Given data:
==*==

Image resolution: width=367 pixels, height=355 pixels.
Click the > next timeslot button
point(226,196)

==*==

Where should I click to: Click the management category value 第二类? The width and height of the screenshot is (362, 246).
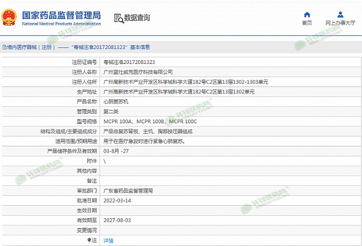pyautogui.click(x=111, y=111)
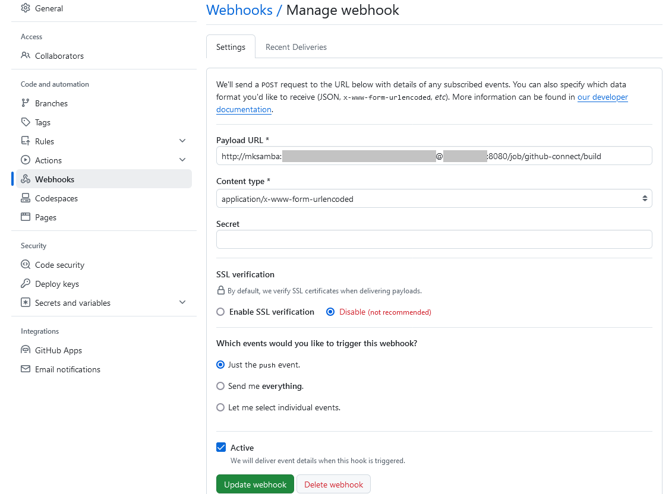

==*==

Your instructions: Arrange the listing from the line containing "Image resolution: width=367" up to and including the line containing "point(226,196)" as a JSON list of strings, with one string per line and blank lines omitted.

Correct result:
[
  "Image resolution: width=367 pixels, height=355 pixels.",
  "Click the > next timeslot button",
  "point(226,196)"
]